Her şey Empire dergisinin geçen ay filmden bir kare paylaşmasıyla başladı. Dergi filmden; Jane Foster’ın (Natalie Portman) seriye geri dönerek "dev silahlar ve Asgardlı bir zırh" tuttuğu salladığı özel bir görüntü paylaştıktan sonra internet adeta havaya uçtu. (Wonder Woman’la aynı hissiyatı verdiğini söylemeliyiz.) Variety ile yakın zamanda yaptığı bir röportajda Portman, kas kütlesini nasıl kazandığını ve bu durumun onun ruhu üzerindeki şaşırtıcı etkisini açıklıyor.
Portman Variety'ye “Black Swan'da mümkün olduğunca küçülmem istendi. Buradaysa, mümkün olduğu kadar büyük olmam istendi. Bu benim için inanılmaz bir meydan okuma - ve aynı zamanda bir kadın olarak değişik bir ruh hali” diyor. Görünüşe göre, üstünüzde toz, toprak, çamur olması kendinize güveninizi inanılmaz bir şekilde arttırabiliyor ve üstelik sadece estetik açından demiyoruz. Şu an karşımızda duran ve MCU (Marvel Cinematic Universe) fiziğine sahip olabilmek için çekimlerden önce ve çekimler sırasında on ay boyunca vücut çalışan bu kadını görünce bunun işe yaradığını anlayabiliyoruz.

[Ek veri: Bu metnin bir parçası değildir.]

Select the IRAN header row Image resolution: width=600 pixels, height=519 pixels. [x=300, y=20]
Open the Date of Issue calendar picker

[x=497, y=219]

“Bu tepkileri alıp ‘büyük’ olarak algılandığınızda, 'Ah, dünyayı böyle yaşamak çok farklı olmalı' diye düşünüyorsunuz. Küçükken - ve ayrıca sanırım, çocukken başladığım için - çoğu zaman kendimi genç, toy ya da kafasına sürekli vurulan acemi bir insan gibi hissediyordum. Ben de bu sebeple buna inanmıştım ve kendimi böyle tanımlıyordum.”
Bunları duymak istemeyeceğinizi biliyoruz ancak röportajın başka bir bölümünde Portman, hem Luc Bresson'un Léon’unu hem Star Wars’u hem de The Phantom Menace'i “felaket” olarak tanımladı. Hangi filmden neden böyle bahsettiğini anlamasak da öğrenmek için de can attığımız söylenemez.